Musician Ben Folds and British writer Nick Hornby released their collaborative album “Lonely Avenue”—which includes the track “Saskia Hamilton”—in September. Hornby, best known for screenplays like “An Education,” wrote the lyrics, and Folds composed. “Nick is pretty much a doer,” Folds said of their dynamic. “I was like ‘Shit, he’s working. I better get busy.’ So I would write a song and send it back the next day.”
Although recording the whole album was an 18-month process, the turnaround time for each song was incredibly short. “It usually took about 15 minutes to an hour for me to get the form, the melody, and everything hashed out,” Folds said. He would sort out any missing pieces later that day in the studio while the other musicians learned their parts. They recorded. And that was usually what appeared on the record.
Despite having recently released “Ben Folds Presents: University A Cappella!” and including a song about a college professor on his album, Folds does not work with a college audience in mind—or any audience, for that matter. “You’ll write some song and realize that there’s 15-year-old boys who are into it when you thought it was for housewives or something,” Folds said. “You cut yourself off from the important stuff when you worry about who the audience might be.”

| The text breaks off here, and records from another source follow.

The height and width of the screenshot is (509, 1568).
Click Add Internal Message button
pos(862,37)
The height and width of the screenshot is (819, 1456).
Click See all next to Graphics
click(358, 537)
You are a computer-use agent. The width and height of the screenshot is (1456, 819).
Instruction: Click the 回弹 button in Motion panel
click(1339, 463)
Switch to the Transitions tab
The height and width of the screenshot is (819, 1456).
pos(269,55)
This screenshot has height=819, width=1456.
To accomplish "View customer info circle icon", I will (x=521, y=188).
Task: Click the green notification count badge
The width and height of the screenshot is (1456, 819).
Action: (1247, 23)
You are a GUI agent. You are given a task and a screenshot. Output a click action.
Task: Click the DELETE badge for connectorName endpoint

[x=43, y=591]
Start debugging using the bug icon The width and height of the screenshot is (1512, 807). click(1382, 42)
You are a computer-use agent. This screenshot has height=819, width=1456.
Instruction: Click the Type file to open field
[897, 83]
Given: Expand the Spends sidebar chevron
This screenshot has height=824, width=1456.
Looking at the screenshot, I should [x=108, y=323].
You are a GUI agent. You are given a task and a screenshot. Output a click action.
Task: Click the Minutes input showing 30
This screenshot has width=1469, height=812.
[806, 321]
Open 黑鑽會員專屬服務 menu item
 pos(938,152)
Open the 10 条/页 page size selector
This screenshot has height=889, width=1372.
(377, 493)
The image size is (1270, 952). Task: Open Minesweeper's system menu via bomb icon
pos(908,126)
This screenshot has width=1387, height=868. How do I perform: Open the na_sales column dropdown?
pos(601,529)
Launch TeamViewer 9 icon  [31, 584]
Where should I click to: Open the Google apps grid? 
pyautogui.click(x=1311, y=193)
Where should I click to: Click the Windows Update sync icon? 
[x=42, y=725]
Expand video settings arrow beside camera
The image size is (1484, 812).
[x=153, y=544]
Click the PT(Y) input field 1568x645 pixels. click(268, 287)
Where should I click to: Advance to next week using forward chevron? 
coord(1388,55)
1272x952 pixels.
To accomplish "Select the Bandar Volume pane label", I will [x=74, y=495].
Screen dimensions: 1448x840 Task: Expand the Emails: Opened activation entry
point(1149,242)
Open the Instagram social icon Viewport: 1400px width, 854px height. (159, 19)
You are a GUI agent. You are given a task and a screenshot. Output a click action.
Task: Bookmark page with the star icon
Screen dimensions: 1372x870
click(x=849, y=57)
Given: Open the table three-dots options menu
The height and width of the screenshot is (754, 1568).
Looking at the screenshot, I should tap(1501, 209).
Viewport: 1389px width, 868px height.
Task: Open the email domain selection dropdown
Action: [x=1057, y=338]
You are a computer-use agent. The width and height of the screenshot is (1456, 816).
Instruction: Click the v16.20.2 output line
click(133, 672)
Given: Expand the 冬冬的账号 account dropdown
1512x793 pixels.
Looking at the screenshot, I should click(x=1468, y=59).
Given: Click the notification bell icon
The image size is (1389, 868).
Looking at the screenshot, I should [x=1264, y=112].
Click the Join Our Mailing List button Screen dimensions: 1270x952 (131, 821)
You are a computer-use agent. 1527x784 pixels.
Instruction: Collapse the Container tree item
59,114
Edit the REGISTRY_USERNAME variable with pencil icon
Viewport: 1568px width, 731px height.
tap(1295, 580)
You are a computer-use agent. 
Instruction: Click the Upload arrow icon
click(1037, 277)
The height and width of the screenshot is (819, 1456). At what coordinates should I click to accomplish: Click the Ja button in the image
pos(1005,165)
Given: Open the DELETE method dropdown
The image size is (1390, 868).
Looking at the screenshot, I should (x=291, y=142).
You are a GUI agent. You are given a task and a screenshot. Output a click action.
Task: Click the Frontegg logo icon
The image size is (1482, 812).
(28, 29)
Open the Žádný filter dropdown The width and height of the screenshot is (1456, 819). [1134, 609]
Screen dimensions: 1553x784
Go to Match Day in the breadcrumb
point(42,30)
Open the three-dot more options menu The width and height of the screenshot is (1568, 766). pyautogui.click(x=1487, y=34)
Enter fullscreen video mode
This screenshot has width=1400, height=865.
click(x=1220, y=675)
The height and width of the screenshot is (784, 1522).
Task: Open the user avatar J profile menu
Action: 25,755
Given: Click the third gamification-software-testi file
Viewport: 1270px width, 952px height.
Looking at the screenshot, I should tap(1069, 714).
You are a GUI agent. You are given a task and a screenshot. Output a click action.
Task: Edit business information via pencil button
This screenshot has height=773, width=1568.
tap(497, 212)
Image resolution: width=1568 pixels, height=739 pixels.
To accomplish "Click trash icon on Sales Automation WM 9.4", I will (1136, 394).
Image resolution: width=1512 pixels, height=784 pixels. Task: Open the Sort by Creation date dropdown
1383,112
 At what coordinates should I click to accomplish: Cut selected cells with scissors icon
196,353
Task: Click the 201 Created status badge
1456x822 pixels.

Hamilton, or rather the boy who is in love with the poetry of her name and sings about her, is only one of a flush of one-song personas in “Lonely Avenue.” “Here’s another personality, another color, and this world needs a little soundtrack to its life, and that’s what I do,” Folds said. “’Cause that’s what I do when I write a melody—it’s a soundtrack to my life.”
Interpreting different characters and employing narrative style are nothing new to music, but an album-long author-musician collaboration does have some novelty.
To Folds, though, Hornby is a natural fit for the musical realm: “His [Hornby’s] lyrics were convincing enough to me to think that there needed to be a soundtrack.” Hornby was no stranger to music before the Folds collaboration: He has been a music critic for the New York Times and wrote lyrics for Philadelphia rock band Marah for several years.
The story behind the Hornby-Folds collaboration is one of aligned interests organically converging. “He’d been listening to my music, and I’d been reading his books, so it all sort of made sense,” Folds said. The two got in touch after Hornby wrote about Folds’ song “Smoke” in his pop manifesto “31 Songs.”
“He could’ve been a writer of any kind … or not even a writer of any kind,” Folds said of working with an author like Hornby. “It’s more down to the person than the profession.”
Considering Folds’ tendency toward a storytelling component in his previous works, the collaboration remains in tune with Folds’ overall discography. “There’s a different heartbeat to his lyrics than there is to mine,” Folds said, “but … these don’t feel like cover songs, they just feel like more of my songs.”
An irreverent flair can be found in both Hornby’s lyrics and Folds’ own words on composing: “I don’t feel the need to accomplish something that I haven’t accomplished before, which might seem really lazy, but what I really feel like is that I want to do something that resonates.”
The manic refrain of “Saskia Hamilton” at least audibly does this. Before composing the song, Folds had gathered from Hornby that Hamilton was a poet but didn’t know she was a professor. Reading the lyrics with Hamilton’s name repeated “like 20 times in a row,” Folds said, “I made what I considered silly boy music.”
“It turns out she [Hamilton] played in a punk rock band when she was a teenager,” Folds said. “So the style of music wasn’t a shock to her at all.” Hamilton didn’t wish to comment on the song itself, except to say that she did “like its use of literary terms.”
Hornby and Folds met Hamilton after performing at Housing Works in October. Already familiar with the idea of Hamilton from the song, Folds said, “I met her and I was like, ‘Oh, that’s Saskia.’”
Dressed in all the album’s personas, Folds will play at Montclair, N.J.’s Wellmont Theater, this Friday, Nov. 18 (tickets $38) and will circle back closer to campus with a concert at Beacon Theater (tickets $39.60-$59.50) on Dec. 15.
Whether or not students find the album worth going out for, Folds said, “We’re happy with the album, and that’s kind of an unusual place for me to be having just finished it.”
Christine Jordan contributed reporting to this article.